First, I'll briefly recap my original mission.
In my model portfolio (view it here), I invest in blue-chip stocks with a history of raising their dividends. Because I don't like to lose sleep over my investments, I stick with conservative, well-established companies that benefit from a strong brand name, limited competition, regulated returns or some other advantage that will – barring something unexpected – keep the dividend hikes coming for many years.
My goal is to hold these dividend growth stocks for the long run and periodically reinvest the rising cash flow to benefit from compounding. I follow a similar strategy in my personal portfolio, except that I also hold guaranteed investment certificates for fixed-income exposure. Although I'm reinvesting my dividends for now, eventually I plan to draw on the cash to supplement other sources of income in retirement.
So far, the model portfolio's performance has been quite gratifying.
Since the portfolio's inception on Sept. 13, 2012, all 11 stocks have raised their dividends multiple times. Seven have done so twice (BCE, Canadian Utilities, Enbridge, Fortis, Coca-Cola, Procter & Gamble, TransCanada), one three times (McDonald's), two four times (Bank of Montreal, Royal Bank) and one five times (Telus). The sole exchange-traded fund (the iShares S&P/TSX Capped REIT Index ETF) has raised and lowered its distribution on several occasions but the general direction has been up.
Thanks largely to these dividend hikes, the portfolio is now churning out about 25 per cent more cash than it was at inception. The portfolio's income has also been boosted by dividend reinvestment and by a tumbling loonie, which makes dividends from U.S. stocks worth more when converted to Canadian dollars.
The share price gains have also been significant, with all but one of the 12 securities now trading at prices sharply higher than when I "bought" them.
Putting dividends and share price gains together, the portfolio has produced a total return of 40.3 per cent and is worth $70,151 (as of Nov. 30), up from an initial value of $50,000. That compares with a total return of about 26 per cent for the S&P/TSX composite index over the same period. In recent weeks, the S&P/TSX has been hit by plunging energy prices, but my model portfolio has been spared because it has no direct exposure to oil and gas producers.
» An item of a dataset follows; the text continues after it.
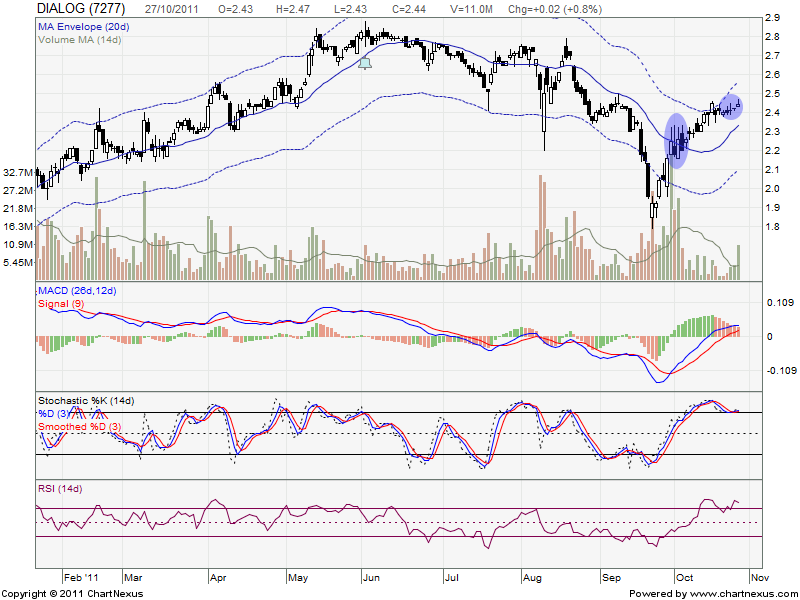
Task: Click the Chg=+0.02 (+0.8%) value in header
Action: [558, 9]

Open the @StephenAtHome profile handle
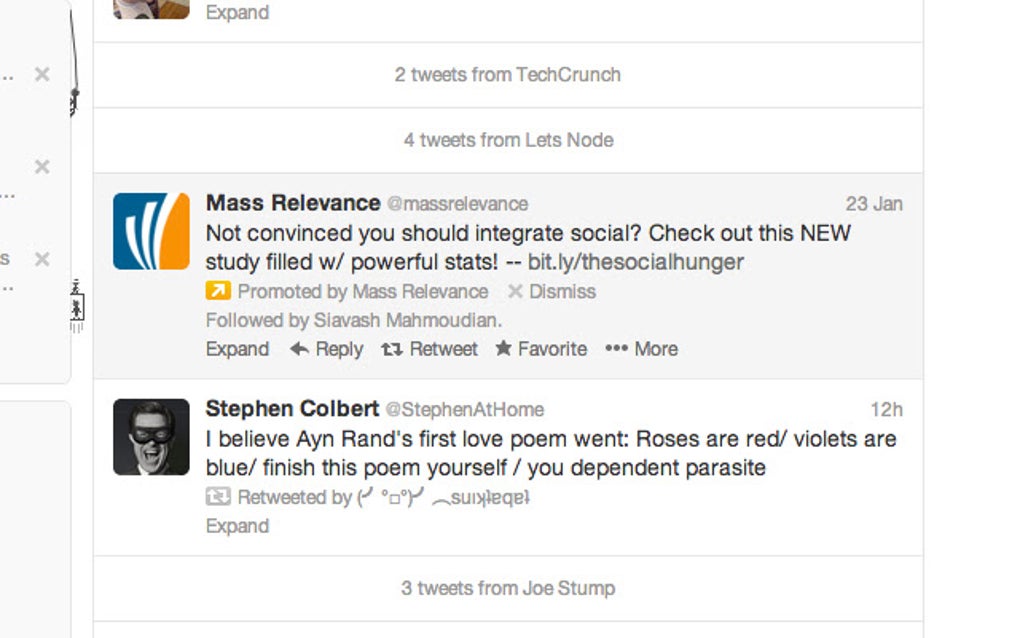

I'm expecting more good news shortly: Enbridge and Fortis will almost certainly raise their dividends again by the end of the year, followed in early 2015 by increases from Canadian Utilities, TransCanada and possibly others. I don't want to count my dividends before they've hatched, so to speak, but these companies have an established pattern of annual dividend hikes that I expect will continue.
One of the nice things about dividend growth investing is that, after the initial portfolio is set up, there isn't a lot of heavy lifting required. The hardest part is figuring out what to do with the cash that builds up.
That brings us to the second part of today's column.
On Tuesday, Bank of Montreal raised its dividend by 2.6 per cent – its third increase in the past year and fourth since I chose it for my Strategy Lab model dividend portfolio. However, the bank's quarterly profit came up short of analyst estimates and the stock fell 2.2 per cent.
Buying a good company when its stock has suffered a setback can be a profitable investing strategy, so today I'm purchasing an additional 10 shares of Bank of Montreal, which will give me a total of 80 BMO shares yielding 3.8 per cent. The purchase will use up most of my portfolio's cash balance of $871.68 (which includes $121.05 in dividends received on Dec. 1 from Canadian Utilities, Enbridge and Fortis).
The Strategy Lab model dividend portfolio has performed pretty much as I expected. While it's impossible to predict what stock prices will do in the short run, in the long run I expect that the combination of dividend growth, dividend reinvestment and capital appreciation will continue to produce satisfying returns.
Disclosure: The author also personally owns all of the stocks mentioned in this column.